GIVEN PASSAGE –
In the interests of transparency, eLife publishes the most substantive revision requests and the accompanying author responses.

Thank you for submitting your article "Intravascular flow stimulates PKD2 (polycystin-2) channels in endothelial cells to reduce blood pressure" for consideration by eLife. Your article has been reviewed by three peer reviewers, one of whom is a member of our Board of Reviewing Editors, and the evaluation has been overseen by Richard Aldrich as the Senior Editor. The reviewers have opted to remain anonymous.

The reviewers have discussed the reviews with one another and the Reviewing Editor has drafted this decision to help you prepare a revised submission.

Summary:

The manuscript by MacKay et al. uses an endothelial cell (EC)-specific polycystin-2 (Pkd2)-knockdown model that the authors developed to establish that the transient receptor potential family member, TRPP1, also known as PKD2, contributes to flow-induced dilation in mesenteric resistance arteries via an IK/SK channel- and NO-dependent mechanism. The authors further show that blood pressure is elevated in Pkd2 ecKD mice in the absence of alterations in other cardiovascular metrics or kidney function, suggesting a role for this channel in regulating vasodilation in vivo under baseline conditions. The experimental approach is appropriate, the results are generally logically presented, and the conclusions follow from the results. Remaining experimental issues are relatively minor, and there are some additional concerns regarding the presentation.

Essential revisions:

1) The authors should comment on the potential mechanism by which flow increases PKD2 activity.

2) What do the authors predict the Po-shear stress relationship of PKD2 would be and how would it influence Figure 2E? How would it compare to other flow sensitive channels?

3) This lab reported PKD2 expression smooth muscle cells and that these channels contribute to the development of myogenic tone. Together with the new data, that would imply that PKD2 channels are activated by stretch and flow. Are these modes of activation synergistic? Also, how would the function of PKD2 in smooth muscle and endothelial cells would balance to produce a specific vessel response to a change in pressure and flow?

RAW DATA –
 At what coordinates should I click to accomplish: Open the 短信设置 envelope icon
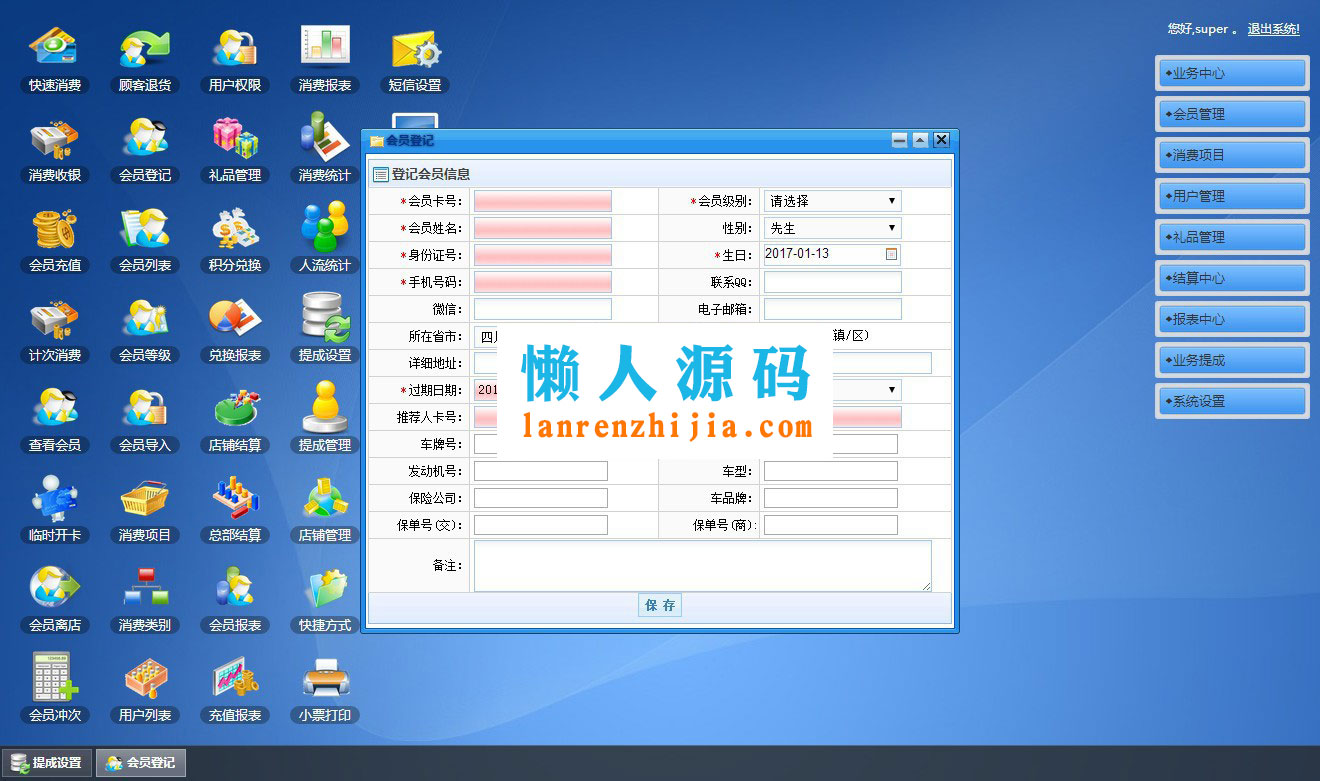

EXERCISE REQUIREMENTS –
Rewrite the decision letter starting with "2) What do the" and going on through "flow sensitive channels?", replacing "flow sensitive" with "mechanosensitive".

ANSWER SPACE –
2) What do the authors predict the Po-shear stress relationship of PKD2 would be and how would it influence Figure 2E? How would it compare to other mechanosensitive channels?